28-days-later28 Days Later begins with a great horror movie premise. A group of British activists free infected animals from their cages, unleashing a deadly “rage” virus on the human population. Twenty-eight days after the virus took hold of the city, a bicycle courier named Jim awakens from a coma, unaware of the devastation. In one of the year’s best cinematic sequences, horror or otherwise, Jim leaves the hospital to find a deserted London. Director Danny Boyle (Trainspotting, Shallow Grave) infuses the shots of the empty streets with a sense of dread. As Jim wanders through the vacant Piccadilly Circus the feeling of foreboding grows as he realizes that something catastrophic has happened here. And that’s just the first ten minutes. (The scenes of London’s deserted streets were shot just after dawn on weekdays. Because of the traffic, they could only shoot for a couple of minutes each day. Crewmembers frequently had to stop and ask clubbers not to walk into shots.)

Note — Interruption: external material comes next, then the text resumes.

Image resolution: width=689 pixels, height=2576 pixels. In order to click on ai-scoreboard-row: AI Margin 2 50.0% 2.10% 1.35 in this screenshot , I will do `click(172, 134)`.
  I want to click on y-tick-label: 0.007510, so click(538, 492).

Boyle deftly juggles two distinct ideas in 28 Days Later.  It is a full blown Halloween flick, complete with drooling angry zombies, (although hard-core gore fans will be disappointed, most of the horror here is psychological) but at its core it is also a compelling study of human nature and the will to survive. Each character is fully rounded, and none are superfluous in this tough drama.

Selena (Naomie Harris), for example, isn’t a damsel in distress, nor is she simply a hard-nosed zombie killer. She is a layered character, a normal person who is placed in an unimaginable circumstance and is dealing with it on an instinctual level. She isn’t a killer, but she’ll kill to survive. “Staying alive is as good as it gets,” she says grimly.

Boyle (and screenwriter Alex Garland) give a wide berth to the stereotypical character traits found in horror movies – the screaming girlfriend, the witless teen, the gung-ho monster slayer – and instead concentrate on developing believable characters and situations in an unbelievable scenario.

In addition to believable characters 28 Days Later also re-invents the cinematic zombie. Gone are the lumbering, “We’re coming to get you,” living dead from years past. Boyle’s ghouls move with frightening speed, hissing at the scent of human flesh, and attacking at random. These are the zombies that nightmares are made of.

Shooting on digital video this time out, Boyle has left behind the visual showiness of Trainspotting and the austere picture-postcard look of The Beach, trading those in for a grainy, almost documentary feel. The jagged feel of the video gives the movie a sense of urgency and energy which seems appropriate for the subject matter. Unlike Soderbergh’s Full Frontal this material actually benefits from the use of video.

28 Days Later runs out of steam as the third act winds down, but up until its closing minutes it is as good as speculative fiction gets.